- JOB: Copy every line of the data below word for word, leaving out the pictures.
** START **
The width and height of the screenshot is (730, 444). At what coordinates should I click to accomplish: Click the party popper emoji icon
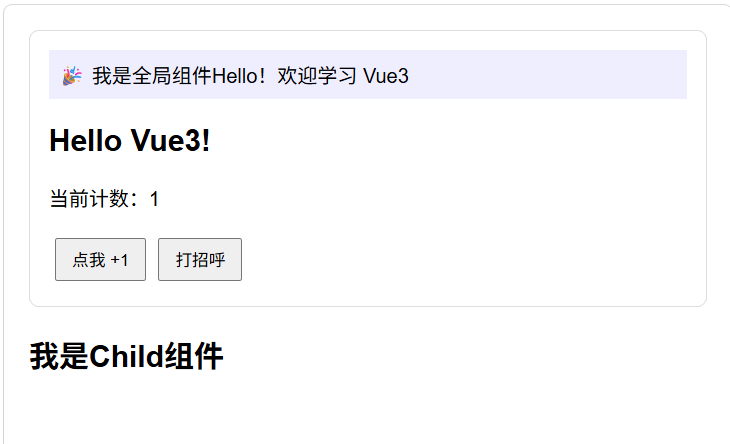72,76
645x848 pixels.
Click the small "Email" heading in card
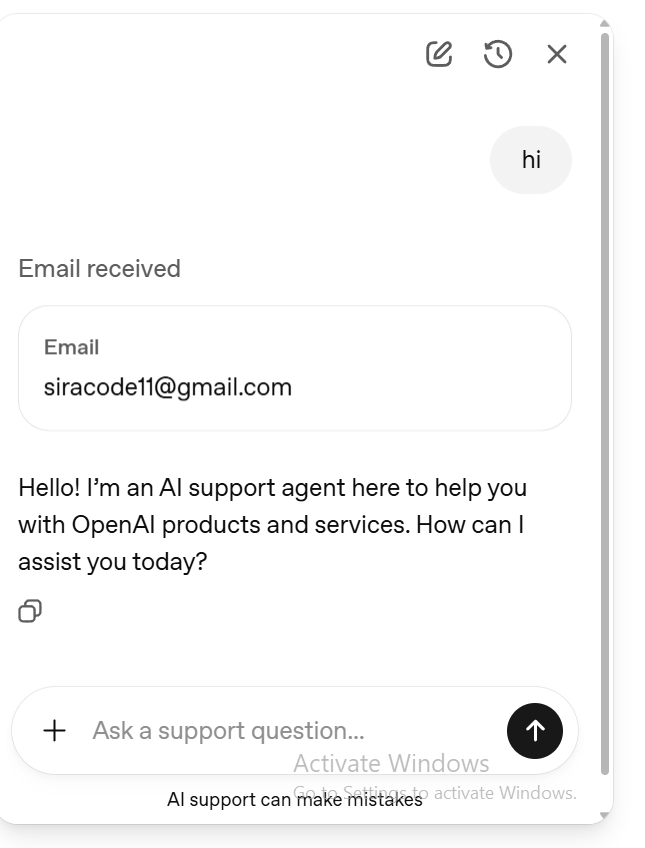click(71, 348)
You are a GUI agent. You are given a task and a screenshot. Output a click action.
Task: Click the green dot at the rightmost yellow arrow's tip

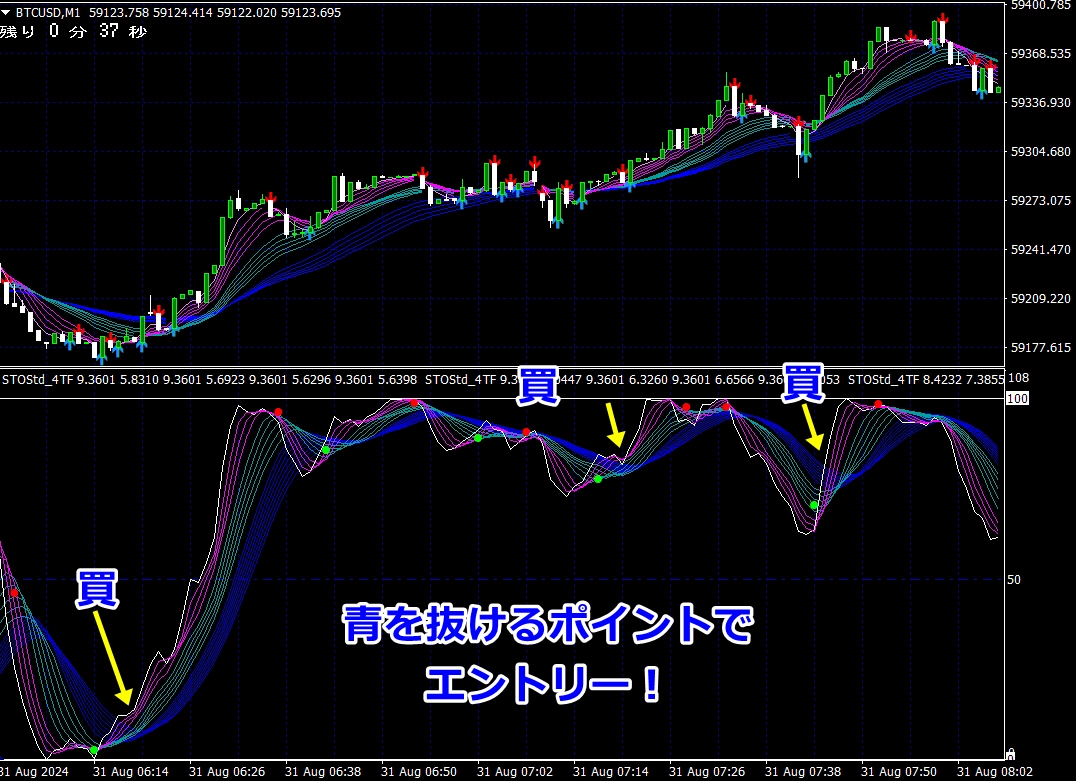[814, 505]
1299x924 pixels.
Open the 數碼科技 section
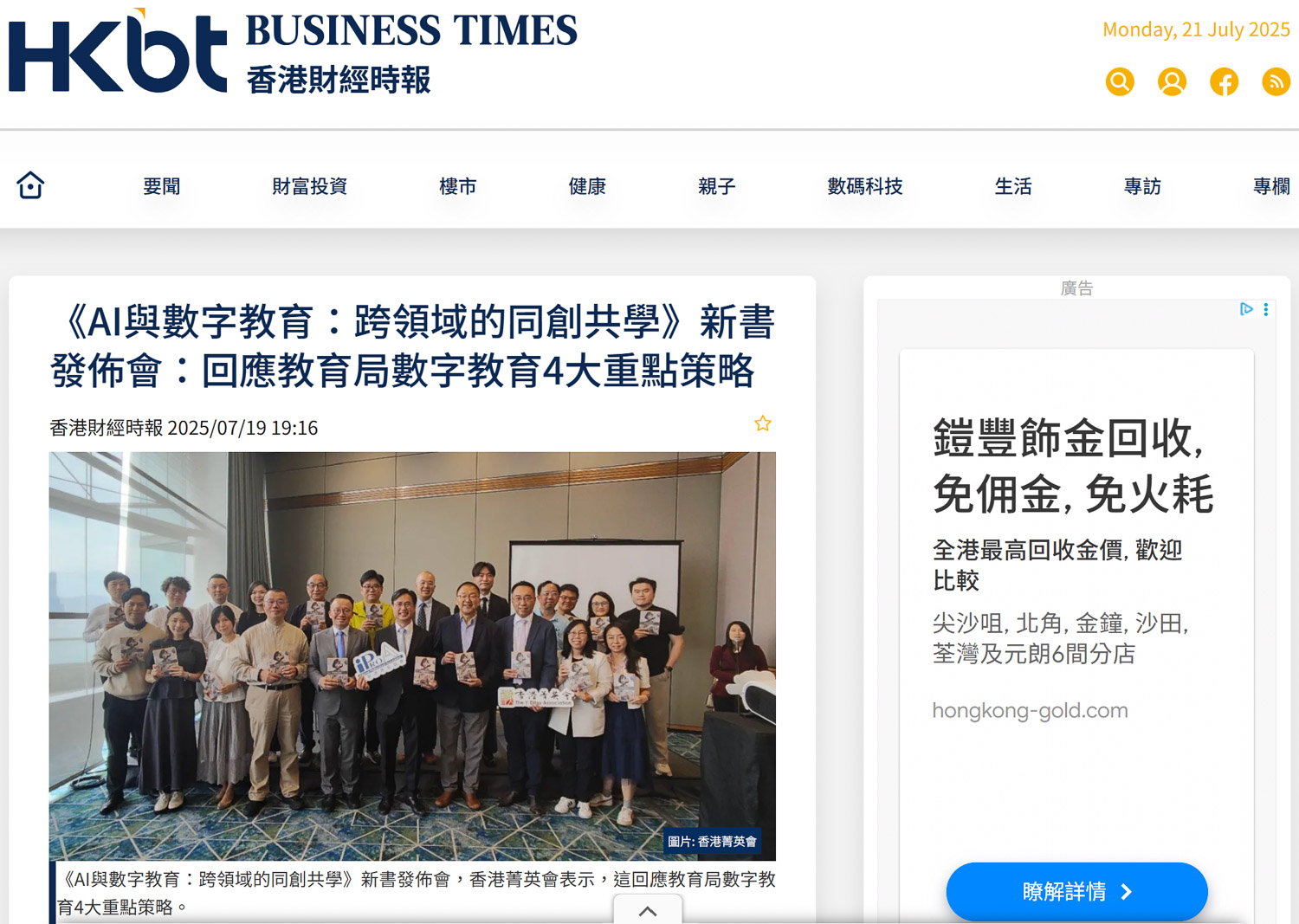pos(865,186)
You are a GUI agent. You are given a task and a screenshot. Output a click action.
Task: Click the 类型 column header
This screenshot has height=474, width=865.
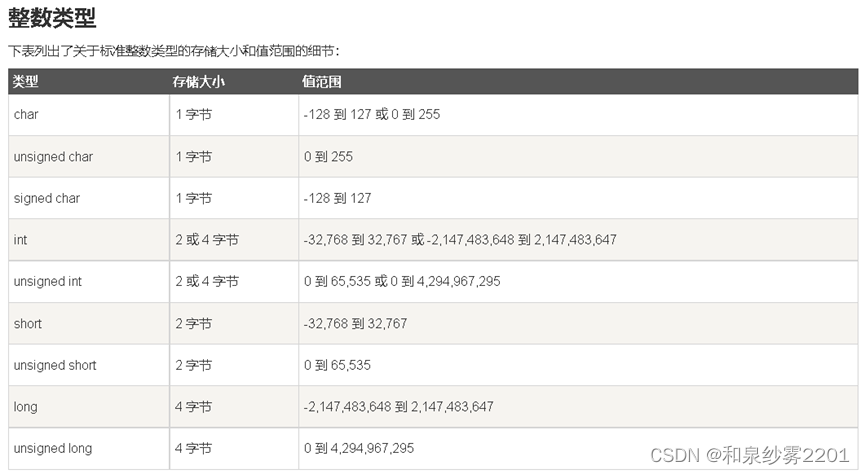coord(26,82)
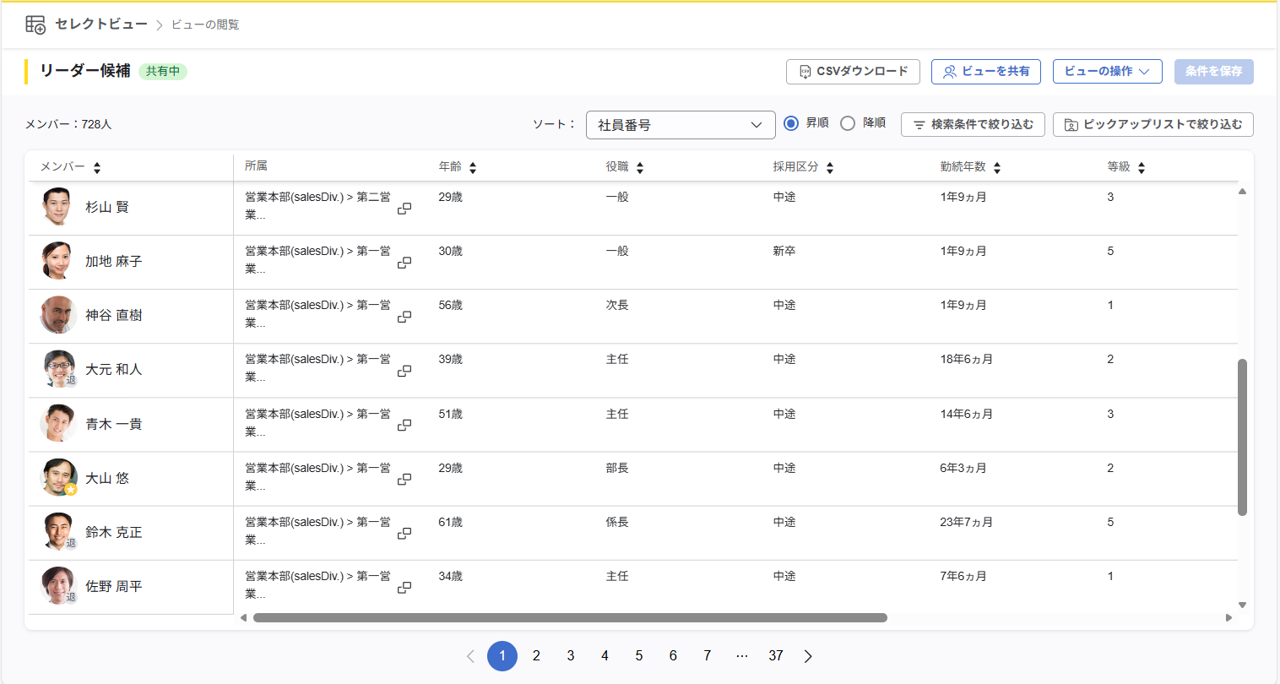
** END **
- WRITTEN ANSWER:
The width and height of the screenshot is (730, 444). At what coordinates should I click to accomplish: Click the party popper emoji icon
72,76
645x848 pixels.
Click the small "Email" heading in card
click(71, 348)
You are a GUI agent. You are given a task and a screenshot. Output a click action.
Task: Click the green dot at the rightmost yellow arrow's tip

[814, 505]
1299x924 pixels.
Open the 數碼科技 section
pos(865,186)
You are a GUI agent. You are given a task and a screenshot. Output a click action.
Task: Click the 类型 column header
This screenshot has height=474, width=865.
coord(26,82)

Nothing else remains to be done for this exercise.